▶ _Görev 1_:
Konar-göçer Türklerin ekonomisi hakkındaki metne göre:
(a) İnsanların değerlendirdiği dört tabii kaynak hangileridir?
(b) Andronovo kültür sahası hangi dağların hangi düzlüklerinde bulunur?
(c) Savaşa giden her askerin yanında en az kaç at olduğu bilinmektedir?

##### Sunulan metin #####

Yeryüzünde insanlar, yaşadıkları coğrafi çevrenin onlara sunmuş olduğu başlıca dört tabii kaynak olan orman, hayvan, toprak ve su imkânlarını değerlendirerek hayatlarını sürdürebilmişlerdir. Ormanlık alanlar sayesinde toplayıcılık, avcılık ve tahta işçiliği yapabilirken, bazı hayvanları evcilleştirip onlar sayesinde de geçimlerini sağlayabilmişlerdir. Tarım aletlerini keşfederek, sulak alanların dağılımına ve toprağın verimine göre tarım yapmaya başlamışlardır. Liderlerin önderliğinde oluşan toplumlar, kendi medeniyetlerini geliştirmek için komşu medeniyetlerle bazen iyi, bazen de kötü ilişkiler kurmuşlardır. Kurulan ilişkiler iyiyse, bu durumu ticaret anlaşmaları ile taçlandırmışlar ve ekonomilerine katkıda bulunmuşlardır. İlişkiler kötü ise, medeniyetler arasında savaşlar başlamış ve galip gelen taraf elde ettiği ganimetler ile hazinesini zenginleştirmiştir. Bütün bu durumlara baktığımızda, coğrafi farklılıklardan kaynaklı olarak her medeniyetin kendine özgü bir ekonomik yöntem geliştirdiğini söyleyebiliriz.

Konar-göçer Türklerde ekonomi denilince akla ilk olarak hayvancılık gelmektedir. Orta Asya’nın bünyesinde bulundurduğu bozkır iklimi konar-göçer Türklerin hayvancılığa yönelmesinde etkili olmuştur. Geniş yaylalara ve ovalara sahip olan bozkır kültürünün oluştuğu bölge, yani Sayan ve Altay dağlarının güneybatı düzlüklerinde mevcut olan Andronovo kültür sahası, bol otlaklara sahiptir ve besiciliğe elverişlidir.[18] Andronovo kültür sahasında olduğu gibi, bugünkü Moğolistan toprakları da hayvan yetiştirmek için uygundur.[19] Bozkır Türk ekonomisinin esasını, Orta Asya coğrafyasının iklim şartlarından dolayı çobanlık ve hayvan besiciliği teşkil etmektedir.[20]

Hayvanın çok önemli bir yer tuttuğu konar-göçer toplumlarda, hayatın devamı ve ekonominin sürekliliği adeta hayvancılığa bağlıdır. Yetiştirilen hayvanlar arasında at, koyun, deve ve sığırın mevcut olduğu bilinmektedir.[21] Ancak büyükbaş hayvanlar bozkır hayvanı değildir. Sulak, verimli, çiftçilik yapmaya elverişli alanlarda oturanlar için önemli hayvanlardır, lakin Bozkırda yaşayan insanların işine pek yaramamaktadır.[22] Dolayısıyla büyükbaş hayvan yetiştiriciliği yok denecek kadar azdır. Domuz yetiştiriciliği ise konar-göçer Türklerin tarihi boyunca yapmadıkları bir iştir. Her ne kadar bazı tarihçiler tarafından İskitler (Sakalar) Türk olarak kabul edilmese de (ki bence Türktür), konar-göçer yaşam sürdürdükleri göz önüne alındığında, Avrasya bozkırlarında at koşturan İskitlerin, kesinlikle domuz yetiştirmedikleri ve asla tanrıya domuz kurban etmedikleri ünlü tarihçi Heredot’un kayıtlarından bilinmektedir.[23]

Konar-göçer Türklerde koyun ve at yetiştiriciliği diğer hayvanlara göre daha çok ön plana çıkmaktadır. Nitekim at, bozkır hayatının temel unsurlarından biridir. Orta Asya’da yetişen bozkır atları dayanıklıdır ve soğuktan etkilenmeyen bir yapıya sahiptir. Ayrıca kışın karların altında kalan yiyeceklerini kazıp çıkarabilmektedirler.[24] At, sağladığı fayda bakımından çok yönlü bir hayvandır. Etinden faydalanıldığı gibi kısrakların sütünden kımız yapılıp içilmektedir. Yalnızca besin kaynağı olarak değil binek olarak da faydalanılmaktadır. Aynı zamanda atın savaşlarda önemli bir yeri vardır. Savaşa giden her askerin yanında en az iki-üç atının olduğu bilinmektedir.[25] Bu durum onlara her zaman, yorgun olmayan bineklerle cenk etme olanağı sağlamaktadır.

##### Çıkarılan satırlar #####

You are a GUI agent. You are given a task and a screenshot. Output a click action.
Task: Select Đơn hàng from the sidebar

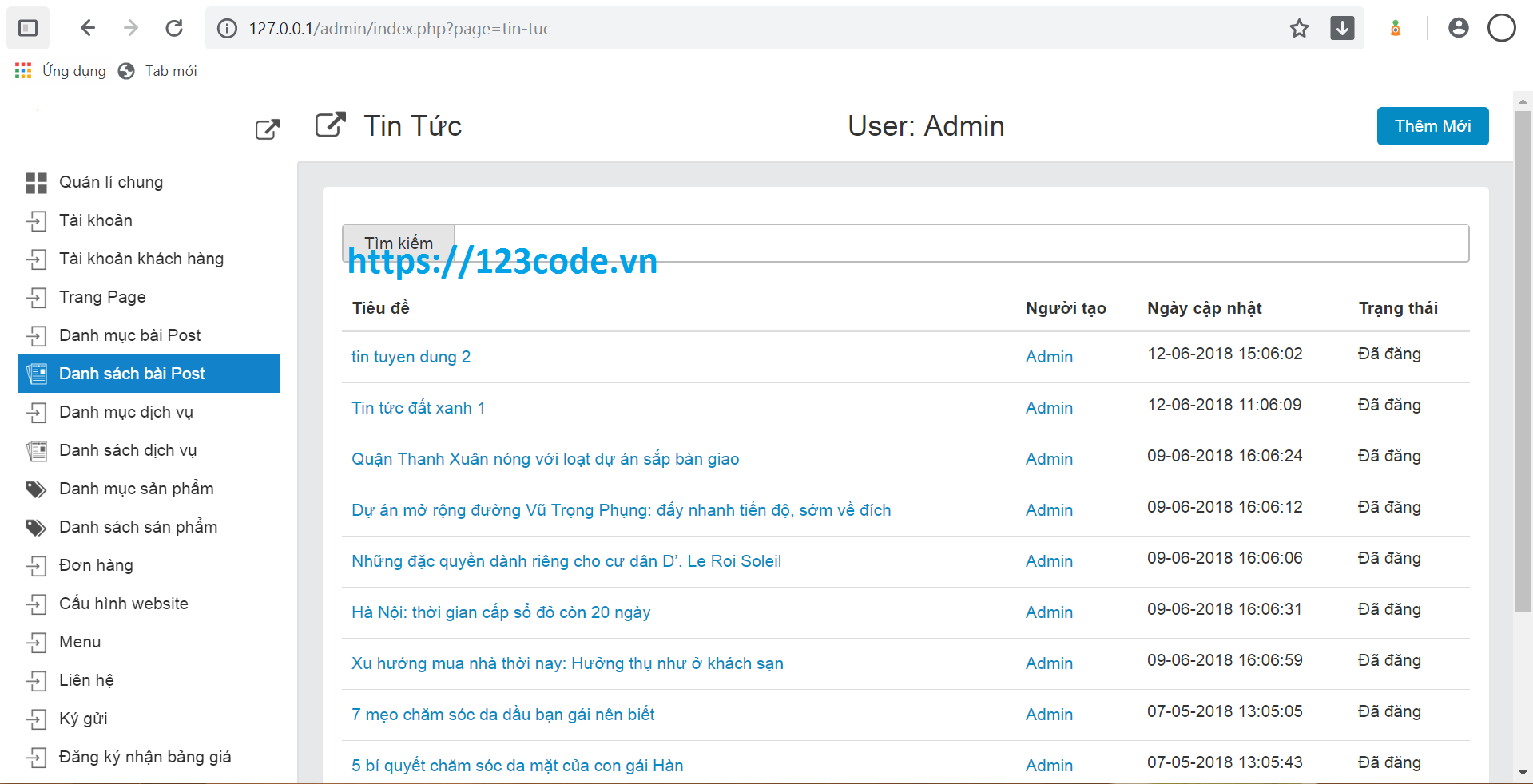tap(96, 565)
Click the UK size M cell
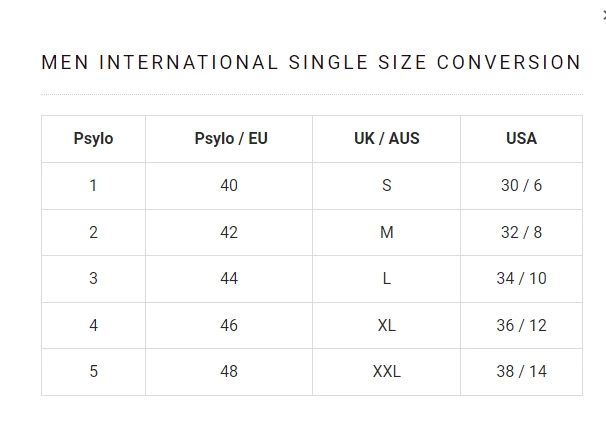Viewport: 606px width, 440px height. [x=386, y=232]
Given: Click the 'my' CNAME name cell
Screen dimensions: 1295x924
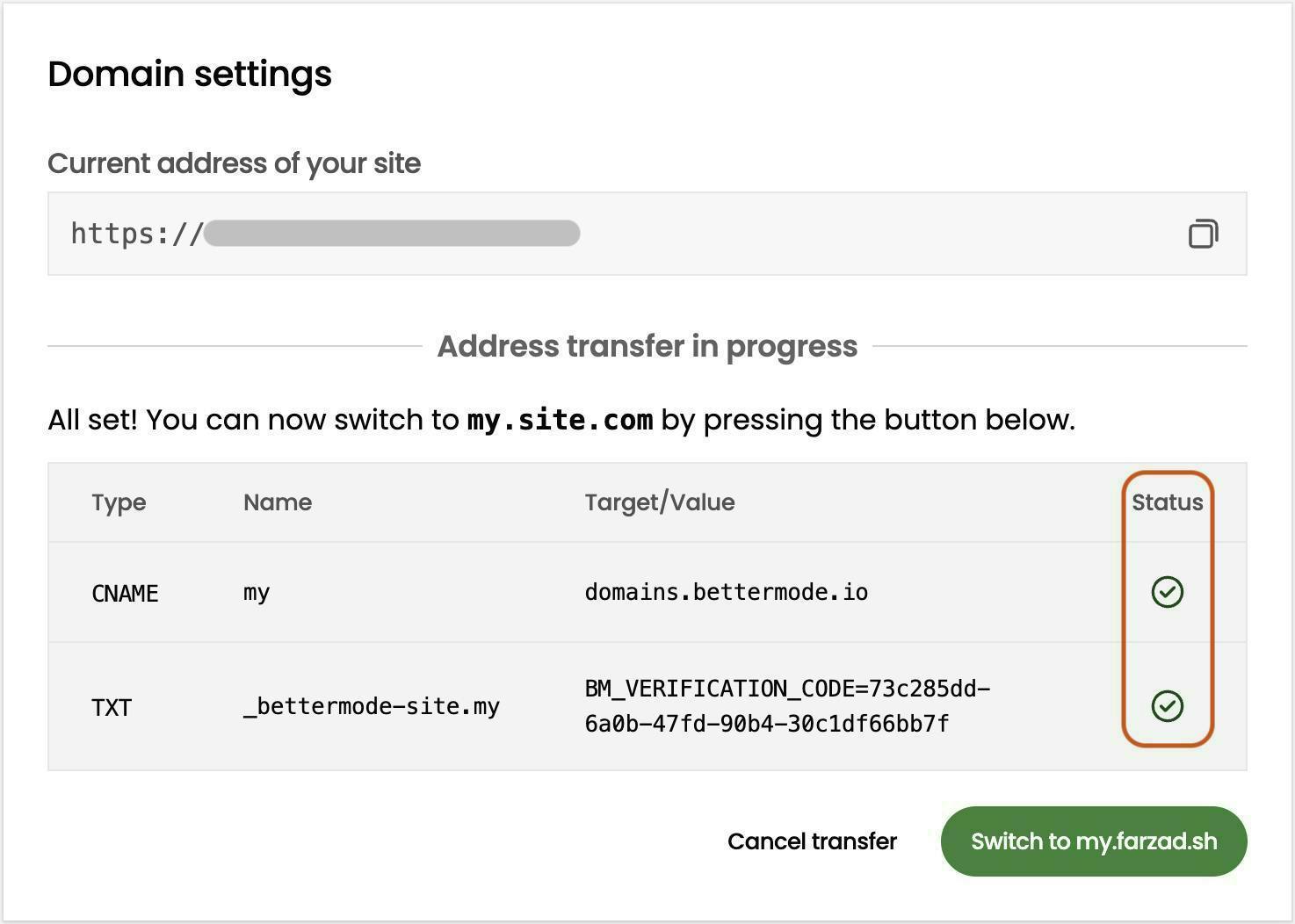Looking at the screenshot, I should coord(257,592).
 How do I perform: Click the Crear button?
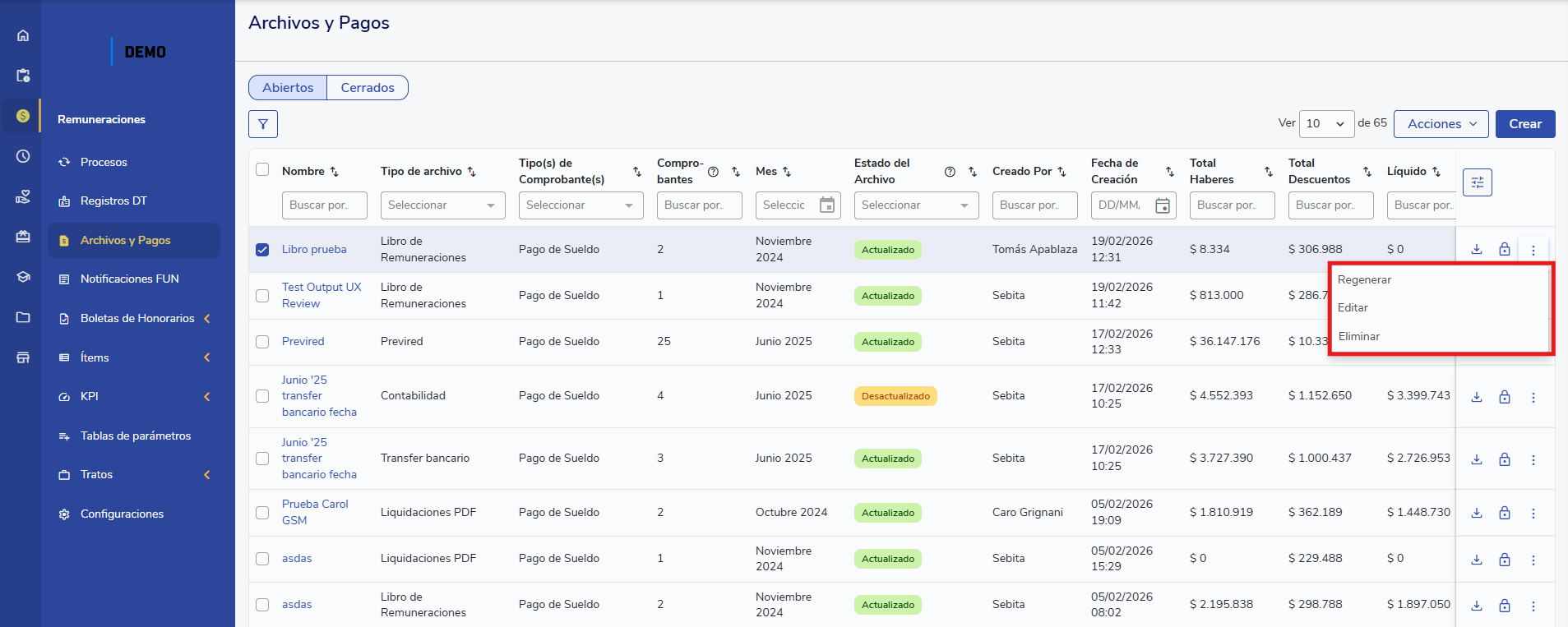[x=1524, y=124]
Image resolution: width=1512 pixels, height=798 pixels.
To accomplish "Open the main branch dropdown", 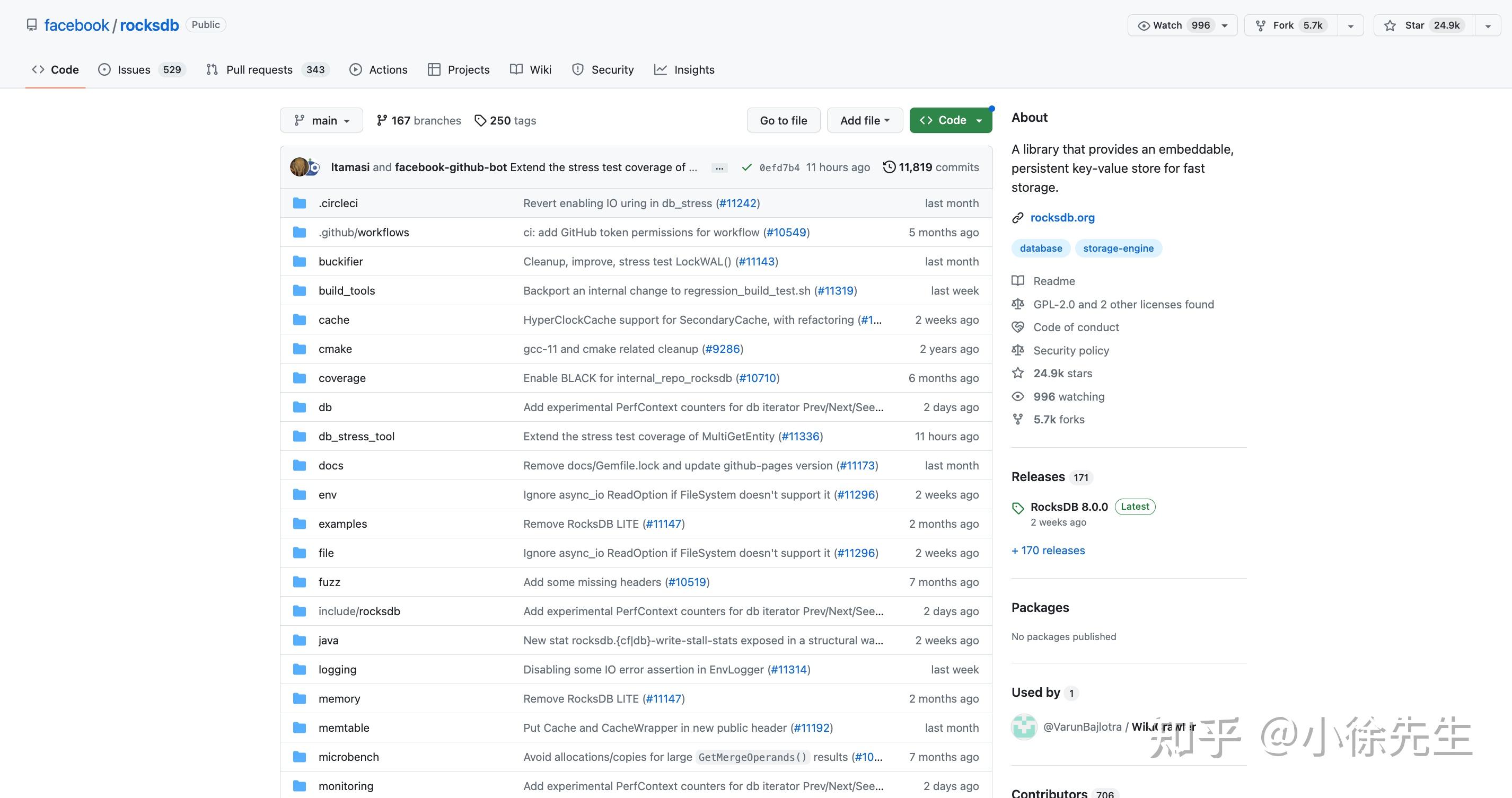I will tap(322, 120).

#####

▶ _Görev 2_:
Satırların başından "Viewport: 606px width, 440px" ifadesini içeren satıra kadar (iki uç da dahil) yalnızca bu satırları, istekleriyle birlikte yeniden yazar mısın? Yanıtlardaki her sayıyı (koordinatlar ve görüntü alanı boyutları) 2,15 ile çarp, buçukları yukarı yuvarlayarak tam sayıya yuvarla ve resimleri yanıta katma.

▶ _Görev yanıtı 1_:
(a) Orman, hayvan, toprak ve su.
(b) Sayan ve Altay dağlarının güneybatı düzlüklerinde.
(c) En az iki-üç at.

▶ _Görev yanıtı 2_:
You are a GUI agent. You are given a task and a screenshot. Output a click action.
Task: Select Đơn hàng from the sidebar

tap(206, 1215)
Click the UK size M cell
Viewport: 1303px width, 946px height. [x=830, y=499]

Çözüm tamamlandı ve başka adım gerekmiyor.